More backlog, more Tories.
Speaking for England: Leo, Julian and John Amery — The Tragedy of a Political Family by David Faber
On 2 September 1939, Prime Minister Neville Chamberlain declared in a debate in the House of Commons that he was not going to declare war on Germany, even though the invasion of Poland the day before had made a clear statement about Hitler’s intentions towards Europe. Deputy Labour Party leader Arthur Greenwood rose to speak in reply, and initially announced that he would be speaking for the Labour Party in response to the prime minister’s statement. But before Greenword could say another word, a voice called out from the Conservative Party benches, ‘Speak for England, Arthur!‘ — and it would not be an exaggeration to say that that furious outburst from prominent Conservative MP Leo Amery marked the beginning of the end for Chamberlain’s government. Amery also provided the statement that marked the actual end of Neville Chamberlain’s premiership, when he finished his long and devastating critique of the government during the Norway Debate by quoting Oliver Cromwell’s famous words of dismissal to another Parliament, several centuries before:
You have sat too long here for any good you have been doing. Depart, I say, and let us have done with you. In the name of God, go!

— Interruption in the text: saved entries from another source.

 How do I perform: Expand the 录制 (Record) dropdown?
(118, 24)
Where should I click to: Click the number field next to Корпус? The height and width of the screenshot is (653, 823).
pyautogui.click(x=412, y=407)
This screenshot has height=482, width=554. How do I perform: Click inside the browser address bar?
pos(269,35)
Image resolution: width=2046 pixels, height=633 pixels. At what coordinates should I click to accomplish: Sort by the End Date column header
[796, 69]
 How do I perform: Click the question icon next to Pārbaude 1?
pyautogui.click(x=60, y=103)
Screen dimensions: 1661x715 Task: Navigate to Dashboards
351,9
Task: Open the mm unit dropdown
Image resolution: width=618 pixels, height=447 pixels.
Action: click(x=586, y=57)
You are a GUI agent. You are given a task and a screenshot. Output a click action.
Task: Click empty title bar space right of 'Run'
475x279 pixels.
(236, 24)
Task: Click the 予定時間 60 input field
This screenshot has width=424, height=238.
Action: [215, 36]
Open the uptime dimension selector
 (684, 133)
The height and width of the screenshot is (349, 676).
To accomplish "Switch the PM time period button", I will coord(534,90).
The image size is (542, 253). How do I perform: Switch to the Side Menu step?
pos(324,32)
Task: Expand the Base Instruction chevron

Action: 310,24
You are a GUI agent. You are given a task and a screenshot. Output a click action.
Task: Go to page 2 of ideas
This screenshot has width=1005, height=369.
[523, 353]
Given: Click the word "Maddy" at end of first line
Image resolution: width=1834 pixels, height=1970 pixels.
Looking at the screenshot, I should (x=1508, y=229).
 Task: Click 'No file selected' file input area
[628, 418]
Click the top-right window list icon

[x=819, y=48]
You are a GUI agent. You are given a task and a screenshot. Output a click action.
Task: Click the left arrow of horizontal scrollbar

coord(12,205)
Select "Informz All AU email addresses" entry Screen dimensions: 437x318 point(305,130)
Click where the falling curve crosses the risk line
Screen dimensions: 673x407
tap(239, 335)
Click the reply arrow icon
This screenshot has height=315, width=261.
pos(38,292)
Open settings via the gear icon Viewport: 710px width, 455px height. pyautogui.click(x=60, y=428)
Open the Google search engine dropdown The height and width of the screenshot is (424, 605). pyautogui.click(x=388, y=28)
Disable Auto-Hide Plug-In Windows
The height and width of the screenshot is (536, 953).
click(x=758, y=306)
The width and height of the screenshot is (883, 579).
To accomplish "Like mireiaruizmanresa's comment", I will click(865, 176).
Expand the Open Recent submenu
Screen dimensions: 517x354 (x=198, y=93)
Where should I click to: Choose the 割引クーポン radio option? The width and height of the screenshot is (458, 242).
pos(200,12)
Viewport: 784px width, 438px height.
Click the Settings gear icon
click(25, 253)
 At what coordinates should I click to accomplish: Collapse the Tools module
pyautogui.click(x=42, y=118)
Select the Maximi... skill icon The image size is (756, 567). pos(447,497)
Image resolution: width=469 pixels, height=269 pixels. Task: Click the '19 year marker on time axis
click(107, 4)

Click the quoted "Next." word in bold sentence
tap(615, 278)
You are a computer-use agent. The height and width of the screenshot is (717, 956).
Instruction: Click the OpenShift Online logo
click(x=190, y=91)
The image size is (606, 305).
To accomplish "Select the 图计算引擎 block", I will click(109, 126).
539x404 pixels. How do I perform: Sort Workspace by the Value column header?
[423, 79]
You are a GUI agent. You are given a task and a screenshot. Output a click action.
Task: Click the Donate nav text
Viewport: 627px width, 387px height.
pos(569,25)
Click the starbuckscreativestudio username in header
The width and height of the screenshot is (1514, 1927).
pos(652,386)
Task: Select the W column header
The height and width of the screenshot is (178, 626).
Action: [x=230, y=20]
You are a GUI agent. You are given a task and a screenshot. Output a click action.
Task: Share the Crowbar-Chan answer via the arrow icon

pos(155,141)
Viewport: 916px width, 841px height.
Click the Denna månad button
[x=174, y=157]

Leo Amery (1873-1955) spent much of his life devoted to politics, particularly the political causes of imperial preference — favourable tariffs for trade with the Dominions and colonies — and other aspects of the relationship between Britain and the Empire. He eventually became Secretary of State for India under Winston Churchill’s wartime government. But it was during his time as India Secretary that his political life was marked by a sudden and personally devastating event that caused quite a stir at the time. Amery’s elder son John, who had been living in France and had been unable to get back to England when the Germans invaded, went on German radio and made a series of virulently anticommunist and anti-Semitic radio broadcasts from Berlin. (Considering the fact that Leo Amery’s mother was a Jewish Hungarian and Leo had grown up surrounded by his mother’s Jewish friends and relatives, his son’s anti-Semitism was a particularly personal blow.) John Amery also gained permission to travel around occupied Europe in an attempt to recruit British prisoners-of-war to a ‘British Free Corps’ that would fight with the Nazis against the Red Army on the eastern front. When the war ended, John Amery was arrested and tried for high treason, actually plead guilty to the charge (on the premise that doing so would mitigate the pain of his family, since it was all too apparent that he wasn’t likely to win with a not-guilty plea), and was duly hanged in Wandsworth Prison in December 1945.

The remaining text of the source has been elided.